Stop Writing Monolithic System Prompts: The Skills Architecture
System prompts don't scale. Here's how I structure agent instructions as modular, versioned graph nodes in a database.
System prompts don't scale. Here's how I structure agent instructions as modular, versioned graph nodes in a database.

Every AI project starts the same way. A system_prompt.txt file.
"You are a helpful assistant. You help users with their tasks. You write in a professional tone. You always use markdown. You never apologize."
Then you add instructions for a new feature. Then guidelines for handling errors. Then a specific rule about pricing constraints.
Three months later, your system prompt is 4,000 words long. Half the instructions contradict the other half. Research shows that LLMs struggle most with instructions buried in the middle of long contexts—and contradictory rules only make it worse. When you want to update a rule, you have to untangle it from a massive text block.
Monolithic system prompts become increasingly difficult to maintain and degrade model performance as they grow.
When you treat instructions as a single file, you hit three walls:
1. Context dilution. If an agent is handling a billing query, it doesn't need to read the 500-word section on how to format code snippets. Stuffing everything into the context window makes the model pay less attention to the things that actually matter for the current task.
2. Version control nightmare. "Which version of the prompt generated this bad response?" Good luck finding out if your prompt is just a string in a codebase.
3. No reusability. If you have a Support Agent and a Sales Agent, they probably share 60% of their core rules (tone, escalation paths, brand guidelines). In a file-based system, you copy-paste. When rules change, they drift.
In my system, I stopped writing system prompts. I build Skills.

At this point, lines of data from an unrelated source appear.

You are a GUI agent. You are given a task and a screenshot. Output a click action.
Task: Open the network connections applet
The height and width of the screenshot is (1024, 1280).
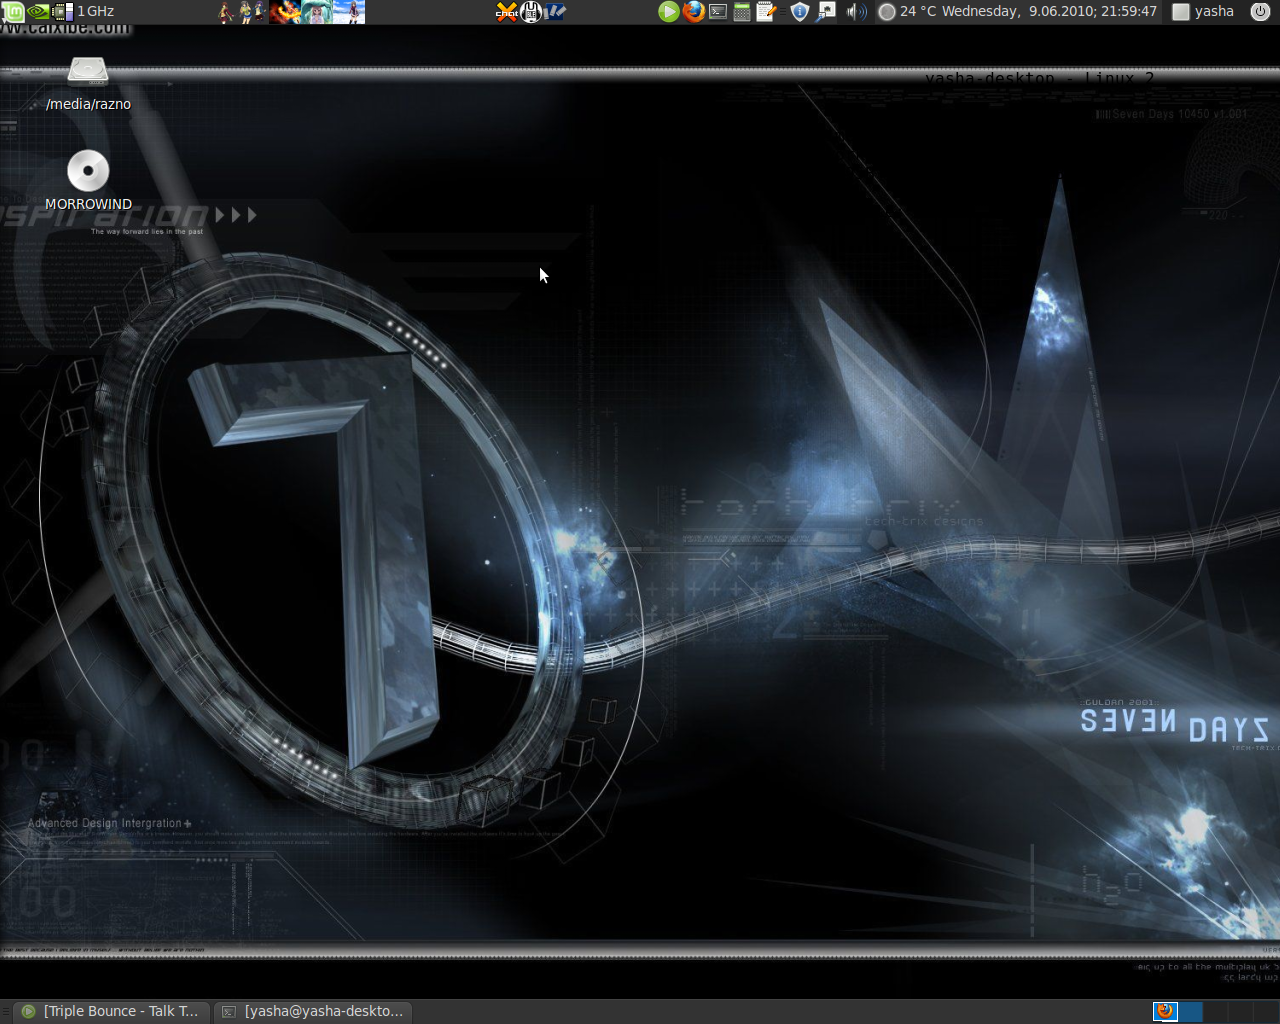point(826,12)
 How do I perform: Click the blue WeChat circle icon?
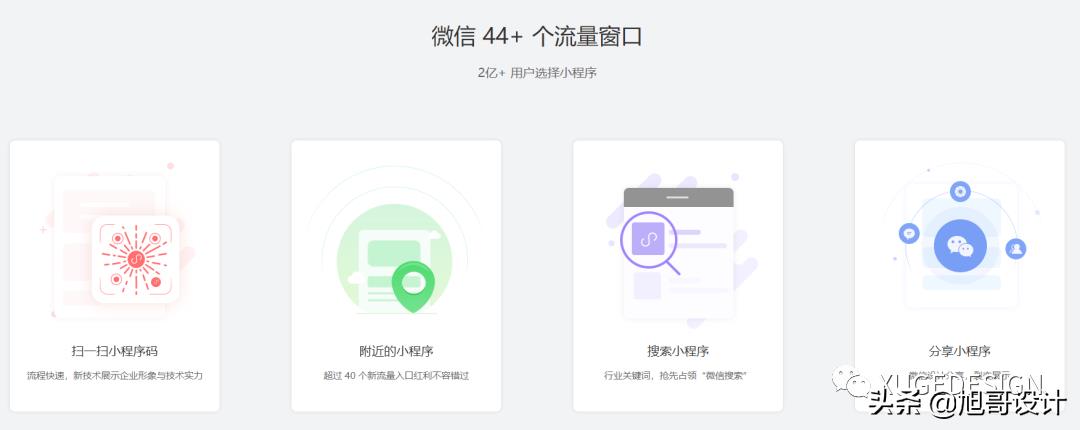960,247
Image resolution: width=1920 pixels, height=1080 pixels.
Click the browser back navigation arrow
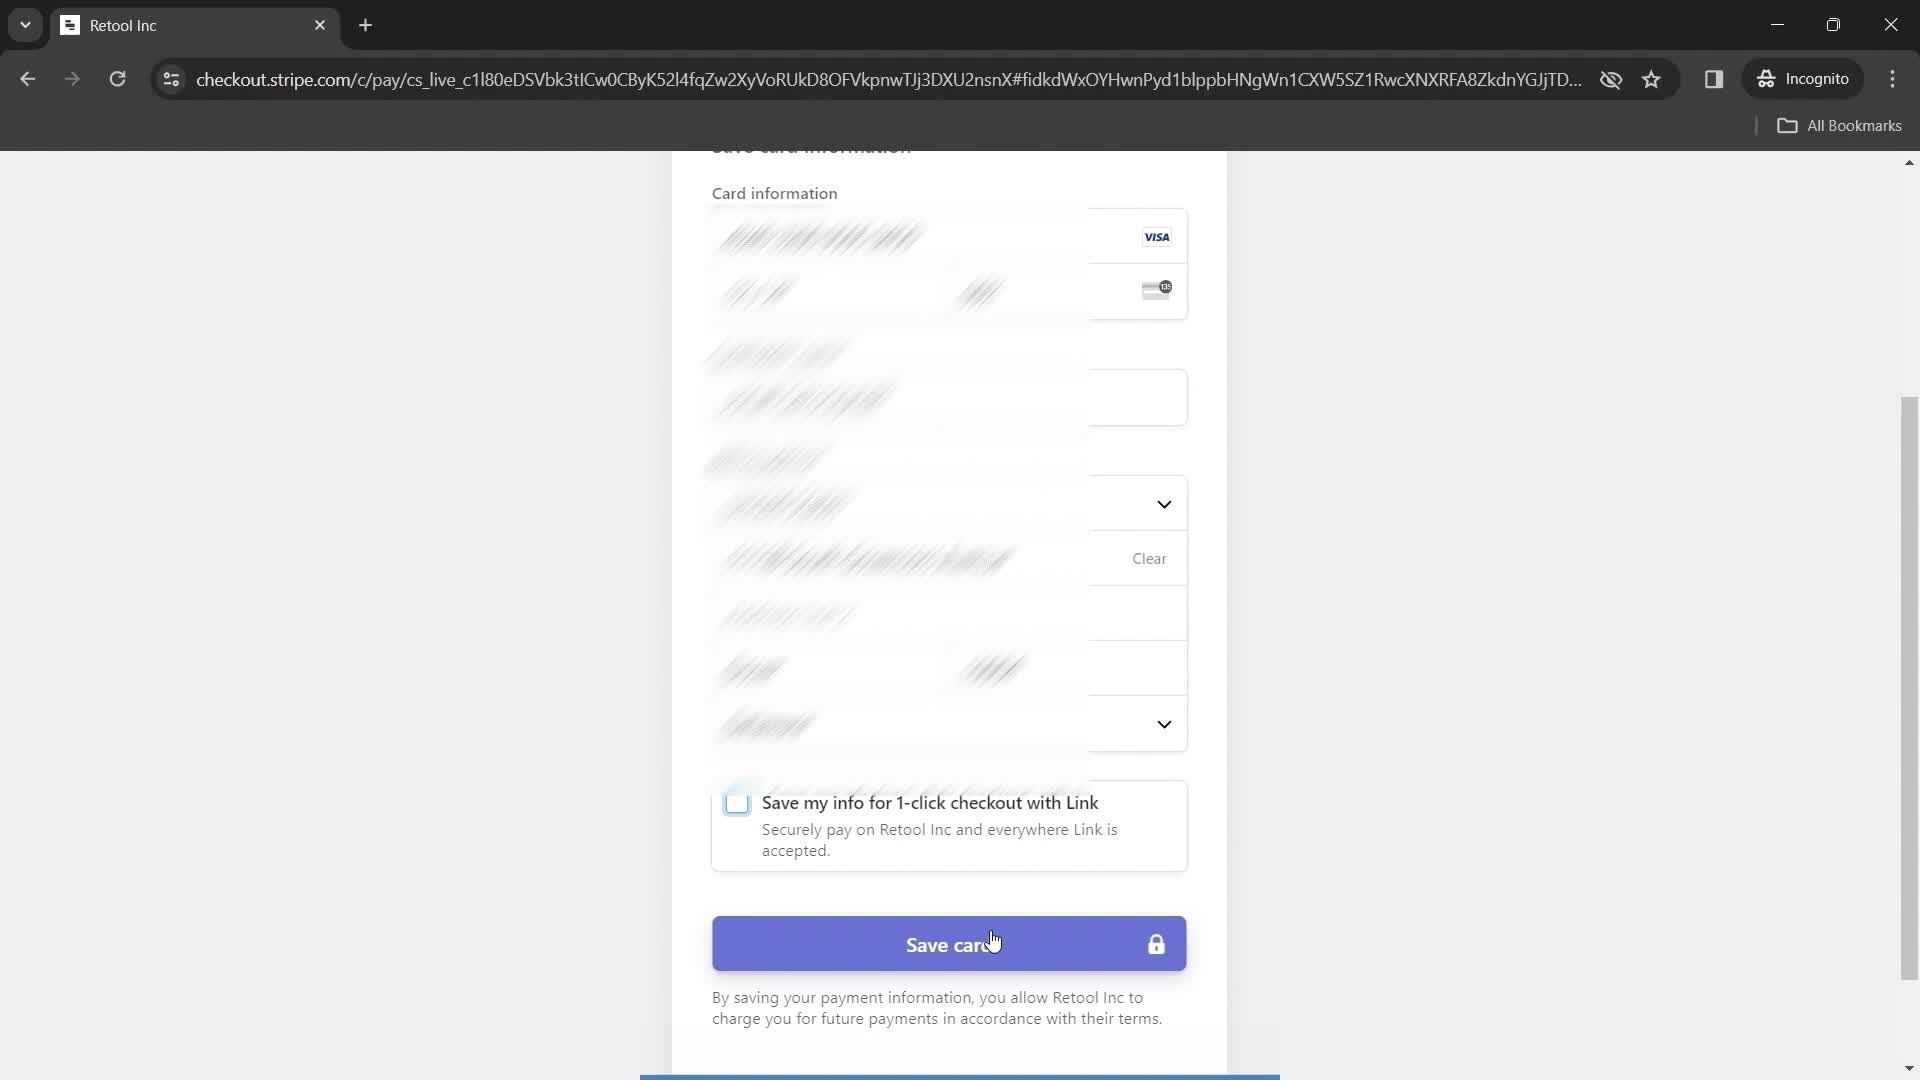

A skill is a workspace-scoped content block stored in the database. It is a single, focused instruction set.
flowchart TD
A[Agent: Support] -->|has_skill| B[Skill: Brand Tone]
A -->|has_skill| C[Skill: Billing Procedures]
A -->|has_skill| D[Skill: Escalation Rules]
E[Agent: Sales] -->|has_skill| B
E -->|has_skill| F[Skill: Lead Qualification]
class A,E decision
class B,C,D,F worker
Instead of a 4,000-word prompt, the Support Agent has three skills attached via graph edges in SurrealDB. The Sales Agent shares the Brand Tone skill but has its own specialized skills.
Skills are not files. They are structured data.
pub struct Skill {
pub id: String,
pub name: String,
pub description: String,
pub content: String,
pub version: i32,
pub triggers: Option<Vec<SkillTrigger>>,
}
When an agent spins up, the system queries the graph: "Get all active skills attached to this agent." It pulls the content blocks, orders them, and assembles the final system prompt dynamically at runtime.
Every time a skill is updated, a snapshot is saved in a skill_version table.
When evaluating a failed execution (see Eval Harnesses for AI Agents), I can trace exactly which version of the "Billing Procedures" skill was active at that moment.
If a new rule breaks agent behavior, I don't rollback a massive prompt file. I revert one specific skill to version 4.
Not all skills need to be active all the time.
{
"name": "Refund Processing",
"triggers": [
{ "type": "intent", "description": "User is requesting a refund" }
]
}
The agent's baseline context is small and cheap. When the router detects a refund intent, the "Refund Processing" skill is dynamically injected into the context. This solves context dilution and lowers token costs. (Cost management is critical; I cover this in The Cost Problem in AI.)
When product managers want to update how the agent handles angry customers, they don't need to dig through a JSON payload or a git repo.
They go to the dashboard, click on the "De-escalation" skill, and edit it. The architecture maps to human mental models. It treats agent instructions like a CMS, not like source code.
At runtime, the intelligence layer assembles the prompt deterministically:
[System Core]
You are an AI assistant representing Acme Corp.
[Skill: Brand Tone]
Maintain a professional, concise tone. Never use emojis.
[Skill: Lead Qualification]
Ask qualifying questions one at a time. Prioritize company size and timeline.
The assembly order is deliberate. Core instructions go first (benefiting from primacy bias), shared skills in the middle, and the most critical specialized skills last (benefiting from recency bias). This aligns with research showing LLMs attend most strongly to the beginning and end of context.
The instinct is to keep prompts in git because they feel like code. In my experience, they behave more like business rules.
Business rules change constantly. They are tweaked by non-engineers. They vary by customer and workspace. Storing them in git means every wording change requires a deploy—unless you invest in a separate configuration layer.
By moving agent instructions into a modular, graph-backed skills system, you decouple the engine from the behavior. The engine executes the graph. The skills define the personality and rules.
Monolithic system prompts are the spaghetti code of the AI era. Break them down. Make them modular. Give your agents skills, not scripts.